▶ **Task**: Write down exactly the lines of the records below, beginning with the first and ending with the line that includes "This screenshot has height=450, width=720.".

▶ **Records for the task**:
* * * *

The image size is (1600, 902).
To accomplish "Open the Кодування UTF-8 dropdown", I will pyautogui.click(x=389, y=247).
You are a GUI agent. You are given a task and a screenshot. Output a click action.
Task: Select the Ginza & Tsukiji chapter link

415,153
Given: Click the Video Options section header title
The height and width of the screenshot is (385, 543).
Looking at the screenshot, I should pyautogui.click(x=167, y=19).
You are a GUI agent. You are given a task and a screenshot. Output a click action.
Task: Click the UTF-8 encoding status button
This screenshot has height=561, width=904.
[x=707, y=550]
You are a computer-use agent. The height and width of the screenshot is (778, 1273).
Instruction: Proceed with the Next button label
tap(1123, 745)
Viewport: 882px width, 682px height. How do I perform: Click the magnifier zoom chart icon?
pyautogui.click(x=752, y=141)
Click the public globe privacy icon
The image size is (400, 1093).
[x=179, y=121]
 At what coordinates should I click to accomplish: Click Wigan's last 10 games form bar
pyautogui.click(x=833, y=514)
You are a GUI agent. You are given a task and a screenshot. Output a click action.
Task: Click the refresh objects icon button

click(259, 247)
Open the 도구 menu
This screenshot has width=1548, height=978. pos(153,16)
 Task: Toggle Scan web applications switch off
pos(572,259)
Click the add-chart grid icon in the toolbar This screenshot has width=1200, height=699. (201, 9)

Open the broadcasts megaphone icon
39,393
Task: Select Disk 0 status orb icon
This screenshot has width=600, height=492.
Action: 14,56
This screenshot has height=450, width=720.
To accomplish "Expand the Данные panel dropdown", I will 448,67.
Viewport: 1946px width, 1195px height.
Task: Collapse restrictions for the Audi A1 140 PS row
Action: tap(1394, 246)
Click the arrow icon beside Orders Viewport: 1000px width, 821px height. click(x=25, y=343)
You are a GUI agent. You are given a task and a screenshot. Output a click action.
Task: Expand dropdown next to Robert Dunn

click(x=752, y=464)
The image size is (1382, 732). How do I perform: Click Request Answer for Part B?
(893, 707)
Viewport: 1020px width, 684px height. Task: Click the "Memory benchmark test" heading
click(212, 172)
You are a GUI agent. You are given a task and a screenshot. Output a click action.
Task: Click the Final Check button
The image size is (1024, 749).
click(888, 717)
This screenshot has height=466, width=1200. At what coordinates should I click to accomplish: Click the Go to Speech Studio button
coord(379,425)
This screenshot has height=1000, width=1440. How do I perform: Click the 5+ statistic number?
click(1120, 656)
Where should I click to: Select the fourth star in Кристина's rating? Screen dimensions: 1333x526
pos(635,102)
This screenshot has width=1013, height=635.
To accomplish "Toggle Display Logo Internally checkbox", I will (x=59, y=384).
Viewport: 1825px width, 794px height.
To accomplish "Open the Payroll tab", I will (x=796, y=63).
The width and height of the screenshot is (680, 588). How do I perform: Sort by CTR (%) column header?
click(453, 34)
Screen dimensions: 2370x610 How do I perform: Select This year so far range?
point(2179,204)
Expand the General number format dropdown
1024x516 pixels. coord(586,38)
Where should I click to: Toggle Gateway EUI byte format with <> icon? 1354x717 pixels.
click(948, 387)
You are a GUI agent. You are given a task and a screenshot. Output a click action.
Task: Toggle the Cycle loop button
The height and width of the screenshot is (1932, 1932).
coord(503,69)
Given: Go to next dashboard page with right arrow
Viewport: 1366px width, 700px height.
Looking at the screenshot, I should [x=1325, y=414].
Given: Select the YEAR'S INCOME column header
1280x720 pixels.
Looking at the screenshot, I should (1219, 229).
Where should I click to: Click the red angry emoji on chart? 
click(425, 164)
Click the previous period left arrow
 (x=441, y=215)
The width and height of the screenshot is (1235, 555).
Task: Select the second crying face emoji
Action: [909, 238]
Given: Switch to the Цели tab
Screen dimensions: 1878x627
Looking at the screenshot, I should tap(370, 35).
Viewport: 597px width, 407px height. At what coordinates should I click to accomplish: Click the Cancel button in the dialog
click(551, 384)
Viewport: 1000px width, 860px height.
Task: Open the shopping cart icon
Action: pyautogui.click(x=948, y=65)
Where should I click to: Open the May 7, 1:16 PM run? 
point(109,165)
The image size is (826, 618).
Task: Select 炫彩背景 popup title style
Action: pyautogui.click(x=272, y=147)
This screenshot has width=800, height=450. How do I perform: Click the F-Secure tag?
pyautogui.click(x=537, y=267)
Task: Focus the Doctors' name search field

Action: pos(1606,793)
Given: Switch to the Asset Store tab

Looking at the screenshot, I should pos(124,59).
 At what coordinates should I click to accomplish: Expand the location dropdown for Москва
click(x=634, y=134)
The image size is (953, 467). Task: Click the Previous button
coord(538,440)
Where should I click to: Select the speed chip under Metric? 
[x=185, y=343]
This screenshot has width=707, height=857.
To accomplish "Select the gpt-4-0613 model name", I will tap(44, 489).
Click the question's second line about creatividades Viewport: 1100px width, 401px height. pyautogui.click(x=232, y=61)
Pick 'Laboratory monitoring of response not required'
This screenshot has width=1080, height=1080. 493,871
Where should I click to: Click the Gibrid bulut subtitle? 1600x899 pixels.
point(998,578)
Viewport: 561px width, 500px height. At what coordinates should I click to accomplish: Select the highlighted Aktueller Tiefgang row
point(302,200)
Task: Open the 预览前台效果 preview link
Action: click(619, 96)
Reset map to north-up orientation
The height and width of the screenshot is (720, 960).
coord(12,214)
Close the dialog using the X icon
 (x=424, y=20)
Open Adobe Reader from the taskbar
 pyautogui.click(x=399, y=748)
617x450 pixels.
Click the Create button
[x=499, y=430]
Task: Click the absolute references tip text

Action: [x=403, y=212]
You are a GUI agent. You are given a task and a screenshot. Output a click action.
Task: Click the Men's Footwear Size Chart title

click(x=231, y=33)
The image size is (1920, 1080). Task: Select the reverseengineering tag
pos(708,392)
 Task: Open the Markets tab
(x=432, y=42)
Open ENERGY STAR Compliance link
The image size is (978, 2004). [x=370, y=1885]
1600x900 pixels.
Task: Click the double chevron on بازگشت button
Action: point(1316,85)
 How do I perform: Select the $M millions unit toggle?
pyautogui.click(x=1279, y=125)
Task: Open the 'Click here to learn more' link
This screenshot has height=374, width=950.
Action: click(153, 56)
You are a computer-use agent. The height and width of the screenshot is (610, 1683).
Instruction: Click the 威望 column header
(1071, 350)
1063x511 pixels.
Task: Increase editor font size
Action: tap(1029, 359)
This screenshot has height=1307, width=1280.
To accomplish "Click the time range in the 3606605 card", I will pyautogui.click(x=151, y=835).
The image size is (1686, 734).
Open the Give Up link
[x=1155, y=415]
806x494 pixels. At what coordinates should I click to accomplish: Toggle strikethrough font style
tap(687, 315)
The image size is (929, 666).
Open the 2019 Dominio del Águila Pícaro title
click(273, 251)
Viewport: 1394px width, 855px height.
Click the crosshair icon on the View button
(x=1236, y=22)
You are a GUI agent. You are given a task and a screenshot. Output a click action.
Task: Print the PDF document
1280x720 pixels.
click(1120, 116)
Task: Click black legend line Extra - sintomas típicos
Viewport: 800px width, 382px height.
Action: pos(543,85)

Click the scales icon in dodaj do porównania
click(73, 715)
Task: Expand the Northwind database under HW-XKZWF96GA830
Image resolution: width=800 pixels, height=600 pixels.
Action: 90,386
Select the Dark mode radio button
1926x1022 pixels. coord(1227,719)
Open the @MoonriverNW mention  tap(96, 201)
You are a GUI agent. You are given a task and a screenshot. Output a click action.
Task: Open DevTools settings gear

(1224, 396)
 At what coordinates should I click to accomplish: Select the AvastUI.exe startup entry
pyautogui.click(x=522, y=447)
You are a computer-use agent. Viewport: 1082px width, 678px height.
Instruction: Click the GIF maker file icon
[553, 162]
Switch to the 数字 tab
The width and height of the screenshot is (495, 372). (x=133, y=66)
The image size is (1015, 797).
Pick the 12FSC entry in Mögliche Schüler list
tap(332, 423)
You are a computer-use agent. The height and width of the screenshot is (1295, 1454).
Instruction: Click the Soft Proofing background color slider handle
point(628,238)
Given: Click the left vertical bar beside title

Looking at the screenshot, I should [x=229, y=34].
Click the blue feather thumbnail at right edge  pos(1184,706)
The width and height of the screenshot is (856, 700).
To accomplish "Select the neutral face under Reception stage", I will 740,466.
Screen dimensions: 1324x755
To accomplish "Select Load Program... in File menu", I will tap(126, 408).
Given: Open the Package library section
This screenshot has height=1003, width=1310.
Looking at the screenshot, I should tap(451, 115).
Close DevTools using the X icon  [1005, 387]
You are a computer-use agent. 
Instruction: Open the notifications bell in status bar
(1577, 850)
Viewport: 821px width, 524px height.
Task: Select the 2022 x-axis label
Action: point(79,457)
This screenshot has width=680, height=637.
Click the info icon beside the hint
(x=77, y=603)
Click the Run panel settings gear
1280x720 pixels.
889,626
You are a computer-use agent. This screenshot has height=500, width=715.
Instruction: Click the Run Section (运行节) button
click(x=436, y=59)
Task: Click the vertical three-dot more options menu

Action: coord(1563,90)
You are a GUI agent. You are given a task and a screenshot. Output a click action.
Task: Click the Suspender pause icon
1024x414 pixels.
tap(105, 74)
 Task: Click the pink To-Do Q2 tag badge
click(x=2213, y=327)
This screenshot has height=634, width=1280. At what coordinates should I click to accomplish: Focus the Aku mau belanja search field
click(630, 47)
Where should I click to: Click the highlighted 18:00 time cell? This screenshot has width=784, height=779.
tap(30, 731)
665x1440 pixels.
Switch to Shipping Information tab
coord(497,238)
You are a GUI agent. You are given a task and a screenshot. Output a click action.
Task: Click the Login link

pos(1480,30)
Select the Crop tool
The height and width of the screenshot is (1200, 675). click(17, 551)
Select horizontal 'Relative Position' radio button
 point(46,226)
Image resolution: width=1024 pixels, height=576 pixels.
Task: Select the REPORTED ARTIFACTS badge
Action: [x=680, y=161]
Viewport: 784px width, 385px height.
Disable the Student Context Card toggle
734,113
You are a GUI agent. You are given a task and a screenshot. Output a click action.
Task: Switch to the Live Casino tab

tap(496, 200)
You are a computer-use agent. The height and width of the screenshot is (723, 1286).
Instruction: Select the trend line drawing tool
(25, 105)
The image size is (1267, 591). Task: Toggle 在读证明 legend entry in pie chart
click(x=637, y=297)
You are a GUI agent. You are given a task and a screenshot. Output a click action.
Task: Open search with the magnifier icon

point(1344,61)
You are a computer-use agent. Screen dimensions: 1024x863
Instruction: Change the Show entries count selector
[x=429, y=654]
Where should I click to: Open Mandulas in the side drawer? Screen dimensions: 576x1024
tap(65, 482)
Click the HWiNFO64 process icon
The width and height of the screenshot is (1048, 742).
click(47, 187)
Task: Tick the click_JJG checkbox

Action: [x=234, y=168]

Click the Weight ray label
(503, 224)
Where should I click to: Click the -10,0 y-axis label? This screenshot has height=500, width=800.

* * * *

▶ **Solution to the exercise**:
The image size is (1600, 902).
To accomplish "Open the Кодування UTF-8 dropdown", I will pyautogui.click(x=389, y=247).
You are a GUI agent. You are given a task and a screenshot. Output a click action.
Task: Select the Ginza & Tsukiji chapter link

415,153
Given: Click the Video Options section header title
The height and width of the screenshot is (385, 543).
Looking at the screenshot, I should pyautogui.click(x=167, y=19).
You are a GUI agent. You are given a task and a screenshot. Output a click action.
Task: Click the UTF-8 encoding status button
This screenshot has height=561, width=904.
[x=707, y=550]
You are a computer-use agent. The height and width of the screenshot is (778, 1273).
Instruction: Proceed with the Next button label
tap(1123, 745)
Viewport: 882px width, 682px height. How do I perform: Click the magnifier zoom chart icon?
pyautogui.click(x=752, y=141)
Click the public globe privacy icon
The image size is (400, 1093).
[x=179, y=121]
 At what coordinates should I click to accomplish: Click Wigan's last 10 games form bar
pyautogui.click(x=833, y=514)
You are a GUI agent. You are given a task and a screenshot. Output a click action.
Task: Click the refresh objects icon button

click(259, 247)
Open the 도구 menu
This screenshot has width=1548, height=978. pos(153,16)
 Task: Toggle Scan web applications switch off
pos(572,259)
Click the add-chart grid icon in the toolbar This screenshot has width=1200, height=699. (201, 9)

Open the broadcasts megaphone icon
39,393
Task: Select Disk 0 status orb icon
This screenshot has width=600, height=492.
Action: 14,56
This screenshot has height=450, width=720.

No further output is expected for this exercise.